- QUOTED PASSAGE:
↓

GREATER PHOENIX INTELLIGENCE REPORT: HIGHER EDUCATION, WORKFORCE & AI: Where AI Gets Real

by Adam Bruns

Arizona State University is one of several institutions aligning with the Phoenix region’s AI curriculum needs.
Photo by Wolterk: Getty Images

Cognite, a leading industrial data operations platform incorporating the power of data and AI, has had a busy 2025 as the company aligns operations with AI growth and innovation policies of various nations and regions. The company opened a center of excellence in Bengaluru, India, in March 2025. Five months later it incorporated a new entity in Abu Dhabi. And the Norwegian company moved its global headquarters to Tempe, Arizona.

“The concentration of activity in the artificial intelligence world is in the U.S. West Coast,” Cognite CEO Girish Rishi wrote in the Phoenix Business Journal in August, “concentrated in California’s Silicon Valley, leveraged in Seattle, and increasingly in the Phoenix and the Salt Lake City corridors. Norwegians are moving here to partake in the economic upswing being driven by AI and the state’s burgeoning technology ecosystem. Arizona is increasingly in the chatter with entrepreneurs and investors, not only in the United States but internationally.”

The Cognite team initially focused on Austin and Houston. But an August 2024 visit turned Greater Phoenix into the choice due to five factors, Rishi wrote: talent, community, brand, access and business-friendliness. Did we mention community? Rishi, who previously served as CEO of Arizona tech company Blue Yonder, saluted support from all corners, including GPEC, the Arizona Commerce Authority, The Noble Agency and pure-play tenant rep firm Keyser Commercial Real Estate.

↑

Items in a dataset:

↓

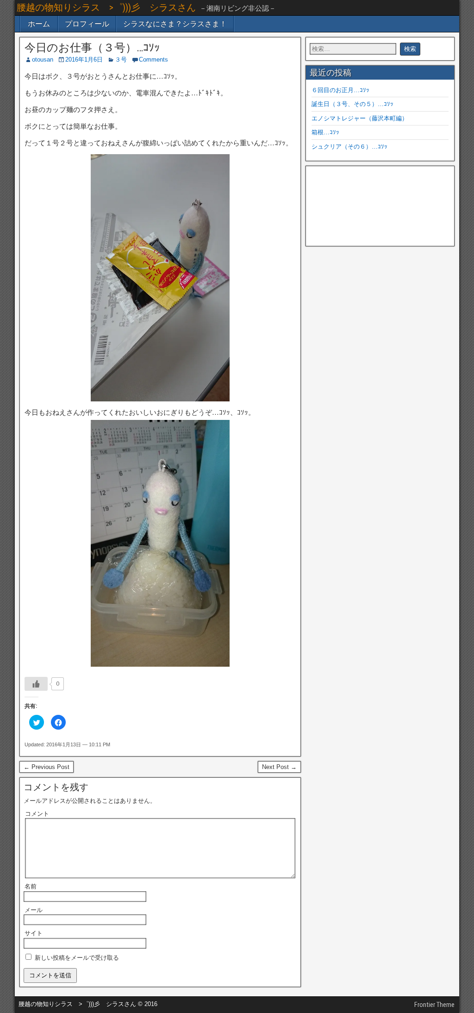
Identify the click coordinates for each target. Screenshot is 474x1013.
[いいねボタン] (36, 684)
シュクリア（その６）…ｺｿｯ (349, 146)
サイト (34, 933)
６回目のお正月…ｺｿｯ (340, 90)
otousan (42, 59)
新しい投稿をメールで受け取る (77, 957)
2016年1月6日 (84, 59)
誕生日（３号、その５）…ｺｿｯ (352, 103)
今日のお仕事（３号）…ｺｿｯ (92, 47)
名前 (31, 886)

↑

- GOALS:
a - Answer these questions using the Greater Phoenix report:
(i) In what month and year did Cognite open its center of excellence in Bengaluru?
(ii) Which two cities did the Cognite team focus on at first?
(iii) Which Arizona tech company did Rishi previously serve as CEO?
b - Duplicate the passage from the Greater Phoenix report starting with "Photo by Wolterk: Getty" and going on through "to Tempe, Arizona.".

- WORKED ANSWERS:
a -
(i) March 2025
(ii) Austin and Houston
(iii) Blue Yonder

b -
Photo by Wolterk: Getty Images

Cognite, a leading industrial data operations platform incorporating the power of data and AI, has had a busy 2025 as the company aligns operations with AI growth and innovation policies of various nations and regions. The company opened a center of excellence in Bengaluru, India, in March 2025. Five months later it incorporated a new entity in Abu Dhabi. And the Norwegian company moved its global headquarters to Tempe, Arizona.